Goal:
Copy the following items word for word, keeping every character and line break unchanged.

(Items from a pointing dataset)
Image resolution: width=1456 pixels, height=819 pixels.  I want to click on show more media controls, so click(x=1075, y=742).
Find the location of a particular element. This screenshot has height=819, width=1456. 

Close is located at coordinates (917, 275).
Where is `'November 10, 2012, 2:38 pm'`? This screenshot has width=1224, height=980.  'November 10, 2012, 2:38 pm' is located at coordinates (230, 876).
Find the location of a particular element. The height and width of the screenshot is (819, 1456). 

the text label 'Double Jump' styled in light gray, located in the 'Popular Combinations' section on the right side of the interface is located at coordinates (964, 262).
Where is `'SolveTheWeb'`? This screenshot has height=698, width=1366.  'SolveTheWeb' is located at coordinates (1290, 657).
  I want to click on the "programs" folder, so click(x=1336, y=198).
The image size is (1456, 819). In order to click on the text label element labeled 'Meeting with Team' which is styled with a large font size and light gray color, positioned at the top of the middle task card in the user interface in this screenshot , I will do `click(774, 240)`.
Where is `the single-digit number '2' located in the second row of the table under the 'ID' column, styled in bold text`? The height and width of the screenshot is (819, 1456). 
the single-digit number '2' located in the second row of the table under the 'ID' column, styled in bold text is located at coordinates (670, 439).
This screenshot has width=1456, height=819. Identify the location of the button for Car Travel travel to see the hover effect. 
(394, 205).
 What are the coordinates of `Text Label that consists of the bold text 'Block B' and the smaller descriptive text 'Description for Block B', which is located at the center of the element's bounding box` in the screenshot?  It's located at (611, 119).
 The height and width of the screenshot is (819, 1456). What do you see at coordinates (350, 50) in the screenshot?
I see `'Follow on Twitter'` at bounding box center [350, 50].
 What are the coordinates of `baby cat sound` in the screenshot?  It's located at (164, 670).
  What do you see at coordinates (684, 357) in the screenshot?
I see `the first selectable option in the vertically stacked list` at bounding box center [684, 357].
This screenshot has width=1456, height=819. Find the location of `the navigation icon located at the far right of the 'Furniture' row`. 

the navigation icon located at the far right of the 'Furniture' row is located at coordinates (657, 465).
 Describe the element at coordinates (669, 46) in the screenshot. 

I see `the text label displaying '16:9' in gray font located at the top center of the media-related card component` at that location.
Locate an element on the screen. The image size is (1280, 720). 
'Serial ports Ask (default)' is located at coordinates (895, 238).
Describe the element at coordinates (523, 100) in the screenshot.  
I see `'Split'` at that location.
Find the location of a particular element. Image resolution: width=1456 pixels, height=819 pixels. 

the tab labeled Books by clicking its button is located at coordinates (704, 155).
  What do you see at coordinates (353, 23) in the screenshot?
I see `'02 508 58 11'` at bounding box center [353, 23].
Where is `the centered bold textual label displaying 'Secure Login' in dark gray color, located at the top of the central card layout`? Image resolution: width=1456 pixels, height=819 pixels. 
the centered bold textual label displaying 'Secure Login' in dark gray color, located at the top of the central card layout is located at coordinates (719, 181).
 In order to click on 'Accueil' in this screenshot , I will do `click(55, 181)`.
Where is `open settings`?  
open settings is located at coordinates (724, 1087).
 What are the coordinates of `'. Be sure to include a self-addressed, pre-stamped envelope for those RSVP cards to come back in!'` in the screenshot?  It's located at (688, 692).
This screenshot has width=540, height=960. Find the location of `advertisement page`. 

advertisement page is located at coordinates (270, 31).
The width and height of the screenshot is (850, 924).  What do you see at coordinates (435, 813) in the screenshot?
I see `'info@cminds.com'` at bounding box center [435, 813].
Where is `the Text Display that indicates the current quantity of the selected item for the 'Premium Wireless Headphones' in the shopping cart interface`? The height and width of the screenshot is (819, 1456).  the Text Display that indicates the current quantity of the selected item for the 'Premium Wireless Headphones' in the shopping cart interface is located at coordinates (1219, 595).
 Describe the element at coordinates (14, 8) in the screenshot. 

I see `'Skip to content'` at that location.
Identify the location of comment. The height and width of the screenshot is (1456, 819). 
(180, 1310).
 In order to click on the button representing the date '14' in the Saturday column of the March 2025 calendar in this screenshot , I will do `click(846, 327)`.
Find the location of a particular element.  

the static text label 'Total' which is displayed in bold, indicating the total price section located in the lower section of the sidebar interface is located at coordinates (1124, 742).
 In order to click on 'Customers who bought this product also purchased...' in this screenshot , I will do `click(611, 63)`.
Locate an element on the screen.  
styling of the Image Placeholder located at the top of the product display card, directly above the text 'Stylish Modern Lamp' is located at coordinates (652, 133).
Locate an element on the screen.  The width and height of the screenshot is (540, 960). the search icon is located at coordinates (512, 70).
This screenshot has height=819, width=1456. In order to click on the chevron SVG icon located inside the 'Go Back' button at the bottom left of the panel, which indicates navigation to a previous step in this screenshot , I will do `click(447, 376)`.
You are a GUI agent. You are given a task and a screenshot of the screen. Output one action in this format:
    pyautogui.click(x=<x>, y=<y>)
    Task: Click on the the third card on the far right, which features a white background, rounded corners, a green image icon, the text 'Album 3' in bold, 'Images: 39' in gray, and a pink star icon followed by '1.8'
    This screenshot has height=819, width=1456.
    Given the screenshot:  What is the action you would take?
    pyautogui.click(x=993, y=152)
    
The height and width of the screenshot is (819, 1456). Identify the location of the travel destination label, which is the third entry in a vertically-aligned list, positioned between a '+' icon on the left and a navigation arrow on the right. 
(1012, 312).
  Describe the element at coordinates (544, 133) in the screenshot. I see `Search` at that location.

Response:
Image resolution: width=1456 pixels, height=819 pixels.  I want to click on show more media controls, so click(x=1075, y=742).
Find the location of a particular element. This screenshot has height=819, width=1456. 

Close is located at coordinates (917, 275).
Where is `'November 10, 2012, 2:38 pm'`? This screenshot has width=1224, height=980.  'November 10, 2012, 2:38 pm' is located at coordinates (230, 876).
Find the location of a particular element. The height and width of the screenshot is (819, 1456). 

the text label 'Double Jump' styled in light gray, located in the 'Popular Combinations' section on the right side of the interface is located at coordinates (964, 262).
Where is `'SolveTheWeb'`? This screenshot has height=698, width=1366.  'SolveTheWeb' is located at coordinates (1290, 657).
  I want to click on the "programs" folder, so click(x=1336, y=198).
The image size is (1456, 819). In order to click on the text label element labeled 'Meeting with Team' which is styled with a large font size and light gray color, positioned at the top of the middle task card in the user interface in this screenshot , I will do `click(774, 240)`.
Where is `the single-digit number '2' located in the second row of the table under the 'ID' column, styled in bold text`? The height and width of the screenshot is (819, 1456). 
the single-digit number '2' located in the second row of the table under the 'ID' column, styled in bold text is located at coordinates (670, 439).
This screenshot has width=1456, height=819. Identify the location of the button for Car Travel travel to see the hover effect. 
(394, 205).
 What are the coordinates of `Text Label that consists of the bold text 'Block B' and the smaller descriptive text 'Description for Block B', which is located at the center of the element's bounding box` in the screenshot?  It's located at (611, 119).
 The height and width of the screenshot is (819, 1456). What do you see at coordinates (350, 50) in the screenshot?
I see `'Follow on Twitter'` at bounding box center [350, 50].
 What are the coordinates of `baby cat sound` in the screenshot?  It's located at (164, 670).
  What do you see at coordinates (684, 357) in the screenshot?
I see `the first selectable option in the vertically stacked list` at bounding box center [684, 357].
This screenshot has width=1456, height=819. Find the location of `the navigation icon located at the far right of the 'Furniture' row`. 

the navigation icon located at the far right of the 'Furniture' row is located at coordinates (657, 465).
 Describe the element at coordinates (669, 46) in the screenshot. 

I see `the text label displaying '16:9' in gray font located at the top center of the media-related card component` at that location.
Locate an element on the screen. The image size is (1280, 720). 
'Serial ports Ask (default)' is located at coordinates (895, 238).
Describe the element at coordinates (523, 100) in the screenshot.  
I see `'Split'` at that location.
Find the location of a particular element. Image resolution: width=1456 pixels, height=819 pixels. 

the tab labeled Books by clicking its button is located at coordinates (704, 155).
  What do you see at coordinates (353, 23) in the screenshot?
I see `'02 508 58 11'` at bounding box center [353, 23].
Where is `the centered bold textual label displaying 'Secure Login' in dark gray color, located at the top of the central card layout`? Image resolution: width=1456 pixels, height=819 pixels. 
the centered bold textual label displaying 'Secure Login' in dark gray color, located at the top of the central card layout is located at coordinates (719, 181).
 In order to click on 'Accueil' in this screenshot , I will do `click(55, 181)`.
Where is `open settings`?  
open settings is located at coordinates (724, 1087).
 What are the coordinates of `'. Be sure to include a self-addressed, pre-stamped envelope for those RSVP cards to come back in!'` in the screenshot?  It's located at (688, 692).
This screenshot has width=540, height=960. Find the location of `advertisement page`. 

advertisement page is located at coordinates (270, 31).
The width and height of the screenshot is (850, 924).  What do you see at coordinates (435, 813) in the screenshot?
I see `'info@cminds.com'` at bounding box center [435, 813].
Where is `the Text Display that indicates the current quantity of the selected item for the 'Premium Wireless Headphones' in the shopping cart interface`? The height and width of the screenshot is (819, 1456).  the Text Display that indicates the current quantity of the selected item for the 'Premium Wireless Headphones' in the shopping cart interface is located at coordinates (1219, 595).
 Describe the element at coordinates (14, 8) in the screenshot. 

I see `'Skip to content'` at that location.
Identify the location of comment. The height and width of the screenshot is (1456, 819). 
(180, 1310).
 In order to click on the button representing the date '14' in the Saturday column of the March 2025 calendar in this screenshot , I will do `click(846, 327)`.
Find the location of a particular element.  

the static text label 'Total' which is displayed in bold, indicating the total price section located in the lower section of the sidebar interface is located at coordinates (1124, 742).
 In order to click on 'Customers who bought this product also purchased...' in this screenshot , I will do `click(611, 63)`.
Locate an element on the screen.  
styling of the Image Placeholder located at the top of the product display card, directly above the text 'Stylish Modern Lamp' is located at coordinates (652, 133).
Locate an element on the screen.  The width and height of the screenshot is (540, 960). the search icon is located at coordinates (512, 70).
This screenshot has height=819, width=1456. In order to click on the chevron SVG icon located inside the 'Go Back' button at the bottom left of the panel, which indicates navigation to a previous step in this screenshot , I will do `click(447, 376)`.
You are a GUI agent. You are given a task and a screenshot of the screen. Output one action in this format:
    pyautogui.click(x=<x>, y=<y>)
    Task: Click on the the third card on the far right, which features a white background, rounded corners, a green image icon, the text 'Album 3' in bold, 'Images: 39' in gray, and a pink star icon followed by '1.8'
    This screenshot has height=819, width=1456.
    Given the screenshot:  What is the action you would take?
    pyautogui.click(x=993, y=152)
    
The height and width of the screenshot is (819, 1456). Identify the location of the travel destination label, which is the third entry in a vertically-aligned list, positioned between a '+' icon on the left and a navigation arrow on the right. 
(1012, 312).
  Describe the element at coordinates (544, 133) in the screenshot. I see `Search` at that location.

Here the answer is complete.